The recurring image of the white in the foam, fog, clouds, milk, etc., cannot be missed in the verses on memory. White is symbolic. White can mean transcendence. White can mean a state of blankness where you let your imagination flow or scatter on a canvas. No judgement whatsoever. White can mean stillness, blindness, even darkness. Yes, white can assume the cloak of darkness when memory, the act of forgetfulness, and compulsive remembrance all get entangled in a knot because the lines blur in the transformation of recalling to putting it to paper. The metamorphosis may not be always to the liking of the poet much like a potter’s dissatisfaction with the final creation. The invisible gap between the recalling and translating or transcribing is magnified, and the white spaces in the fissures of memory and language demand and crave attention. Screams, silences, and pauses all accumulate in this white. And the potter’s wheel starts spinning again. 
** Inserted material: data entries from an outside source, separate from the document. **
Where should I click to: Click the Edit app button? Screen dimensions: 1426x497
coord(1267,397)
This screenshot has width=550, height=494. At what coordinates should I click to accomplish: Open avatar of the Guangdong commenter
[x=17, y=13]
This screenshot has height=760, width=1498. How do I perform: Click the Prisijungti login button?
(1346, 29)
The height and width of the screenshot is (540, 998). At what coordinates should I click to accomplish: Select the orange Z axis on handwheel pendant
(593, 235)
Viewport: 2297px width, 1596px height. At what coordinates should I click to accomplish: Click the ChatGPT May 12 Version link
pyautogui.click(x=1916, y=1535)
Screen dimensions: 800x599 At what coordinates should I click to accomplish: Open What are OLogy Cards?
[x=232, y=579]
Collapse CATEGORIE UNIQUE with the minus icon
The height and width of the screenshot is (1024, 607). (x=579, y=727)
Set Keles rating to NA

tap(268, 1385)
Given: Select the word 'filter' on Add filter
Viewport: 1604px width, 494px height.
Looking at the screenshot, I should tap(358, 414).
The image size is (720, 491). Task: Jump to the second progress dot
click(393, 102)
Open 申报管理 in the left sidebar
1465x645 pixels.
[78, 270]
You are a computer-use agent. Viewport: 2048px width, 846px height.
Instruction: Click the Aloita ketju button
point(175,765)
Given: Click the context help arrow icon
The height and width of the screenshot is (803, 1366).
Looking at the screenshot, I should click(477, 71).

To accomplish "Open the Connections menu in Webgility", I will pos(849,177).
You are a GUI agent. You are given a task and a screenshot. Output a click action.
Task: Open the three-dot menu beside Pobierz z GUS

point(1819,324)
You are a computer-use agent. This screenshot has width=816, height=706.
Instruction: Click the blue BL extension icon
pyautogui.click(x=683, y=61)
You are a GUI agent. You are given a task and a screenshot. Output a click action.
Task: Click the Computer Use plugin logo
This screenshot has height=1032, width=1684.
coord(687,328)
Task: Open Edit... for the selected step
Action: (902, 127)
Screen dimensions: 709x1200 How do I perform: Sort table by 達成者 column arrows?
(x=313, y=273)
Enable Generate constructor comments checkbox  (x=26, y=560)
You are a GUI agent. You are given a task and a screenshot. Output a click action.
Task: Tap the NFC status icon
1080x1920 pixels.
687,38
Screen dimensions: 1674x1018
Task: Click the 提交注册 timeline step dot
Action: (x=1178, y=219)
On her 75th birthday, the poet gifts his mother a mirror that she ends up never using. The son always thought why she never had a dressing table of her own. Maybe, there was no need. An entire mirror to see the reflection of what stares back at you? Would it have been unnerving for the mother to see herself in entirety, something she was not used to? Named ‘Prem’ by her father, the poet called his mother by her name Prem and added ‘ji’ to it as a mark of respect. Prem means love. Her father wrote screenplays for silent films in the Lahore of the 1930s. And she would enact every scene to her son, remember all the lines effortlessly, and don 20 different characters without losing the nuance or integrity of the plot. 

The poet is mesmerised by his mother’s magical ability to remember, to preserve, to conserve. Soon after, Partition happens. Years pass on, so does the mother, who slips away quietly after nursing a lot of pain and struggle. The poet releases the ashes into the river. What remains is a scar on the palms of his hands. The only gift that a son received from his mother apart from her memory, was this scar — finally, a gift that could be seen and held.

Mother Muse Quintet is more than just an ode to the memory of a mother. It is a recognition of beauty in fragility, glory in defiance, refuge in silence, and calm in chaos.

(Mother Muse Quintet by Naveen Kishore was published by Speaking Tiger.)